Districts flock to union's school redesign institute

From California to Massachusetts, frontline professionals who deal with school redesign on a day-to-day basis gathered in New York City in early January to attend an institute on facilitating school change, co-sponsored by the AFT and the United Federation of Teachers.

More than 90 teachers, union leaders and administrators from the school, district and state level braved a snowstorm to attend the three-day institute, which for the second year running drew standing-room-only crowds. The big audiences reveal "there is a need for this type of assistance," says Aminda Gentile, director of the UFT Teacher Center. "It's not so much that people haven't heard what we have to say [about school reform], but we're putting it into a complete package."

Participants represented school labor-management teams as well as union leaders and administrators from districts including Toledo, Ohio; the ABC Unified School District in California; New Orleans; and Boston. School teams from West Virginia and New York state, including Albany, Rochester and Syracuse, also attended. On the agenda were effective communications strategies, professional development to support student achievement, facilitating productive meetings and data-driven comprehensive educational planning. Laced throughout the school redesign institute were opportunities for teams from individual schools and districts to brainstorm methods for implementing the information back home.

That work is already under way, reports Amy Zollars, a second-grade teacher at Pickett Elementary in Toledo who attended the institute with other teachers, administrators and AFT leaders from her district. Some of the communication techniques demonstrated at the New York meeting have been employed at Pickett staff meetings--exercises that have helped teachers and administrators identify common ground when it comes to boosting student achievement. That shared vision, and open lines of communication, are indispensable for a school like Pickett, which is implementing an improvement plan after being identified by the state as a low-performing school.

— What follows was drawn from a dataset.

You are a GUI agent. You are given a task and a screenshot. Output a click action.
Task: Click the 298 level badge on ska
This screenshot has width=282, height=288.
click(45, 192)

"One thing that this conference really gave us was team building," says Zollars. "To really make change happen in a school, you have to make sure teachers are on board with your plan. For us, that has been a missing piece."

Toledo Federation of Teachers president Francine Lawrence says the institute provided a strong start for union-district efforts to work as partners in providing support at Pickett and seven other schools identified as low-performing. Members of the Toledo delegation "felt they got a lot of skills and ideas on how to establish a process in their schools that, over time, would help improve student achievement and school climate," adds Lawrence.

Feedback was also positive from the delegation from Syracuse, N.Y., reports Katherine McKenna, president of the Syracuse Teachers Association/AFT, who attended the institute.

"This was all about being able to really listen to each other, to focus on internal changes, and planning with a focus," says McKenna. When it comes to school improvement, "administrators frequently see us as wanting to pull in the other direction, but in fact we and our members are focused on student achievement," the AFT leader observes. "I think this will help build awareness on the part of the administration of what the union is trying to do to improve professional development and student achievement."

Teams from four Syracuse schools attended the institute, including staff from Shea Middle School, which the state recently had cited as low-performing. Gene Darter, a 33-year teaching veteran and one of three Shea educators to attend the institute, says the conference provided constructive communication strategies that can turn school improvement plans from "flavor of the month" reform into concrete initiatives with staying power.

"The workshop experience was about learning to communicate with people, to identify the problems and getting to [more than] just the symptoms" of low student achievement, Darter says. "The presenters were terrific--I really liked some of the things they had to say about staff development and change from the bottom up," he explains. To make school improvement work, "teachers really need to feel they have an investment in the process."